╭─ RECORD EXCERPTS

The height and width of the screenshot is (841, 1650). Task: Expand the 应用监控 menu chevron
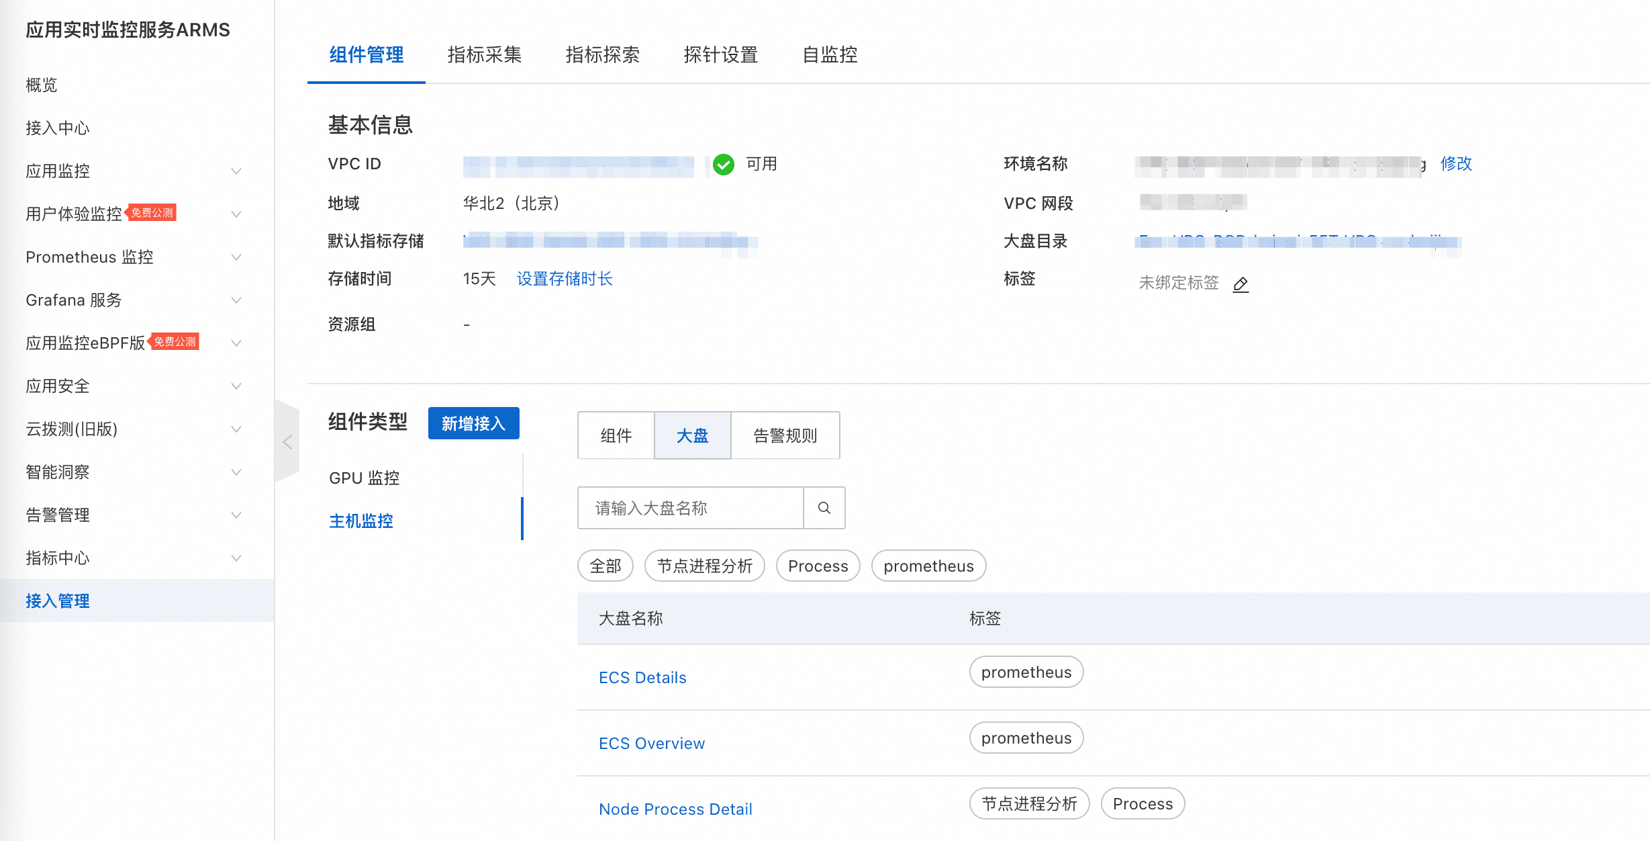tap(236, 171)
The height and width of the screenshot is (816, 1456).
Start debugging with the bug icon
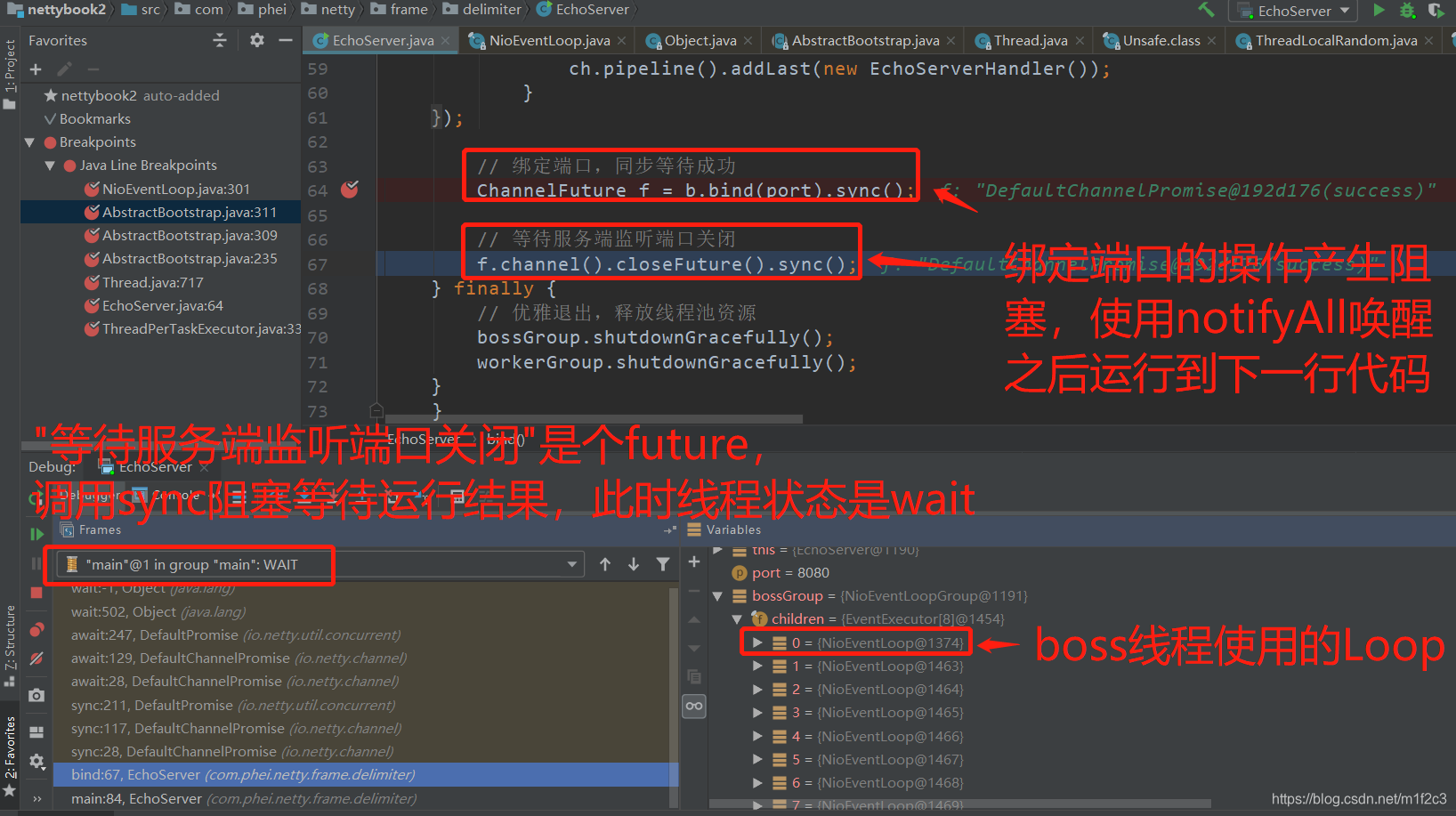[x=1406, y=11]
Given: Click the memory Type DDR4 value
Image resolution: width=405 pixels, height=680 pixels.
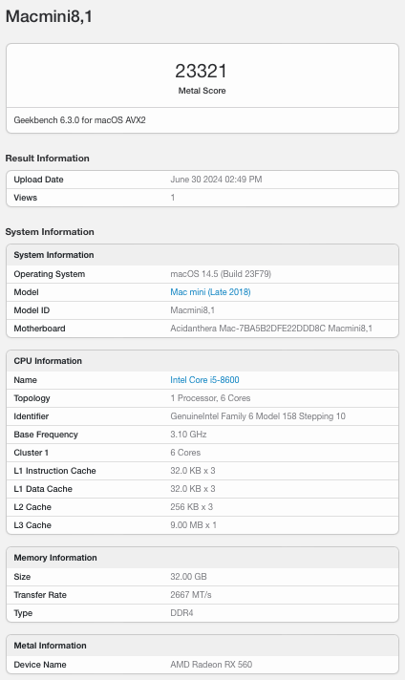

╰─

Please reproduce every row above word for word, leaving the pictures out of your answer.

__TASK SOLUTION__.
The height and width of the screenshot is (841, 1650). Task: Expand the 应用监控 menu chevron
tap(236, 171)
The height and width of the screenshot is (816, 1456).
Start debugging with the bug icon
[x=1406, y=11]
Given: Click the memory Type DDR4 value
Image resolution: width=405 pixels, height=680 pixels.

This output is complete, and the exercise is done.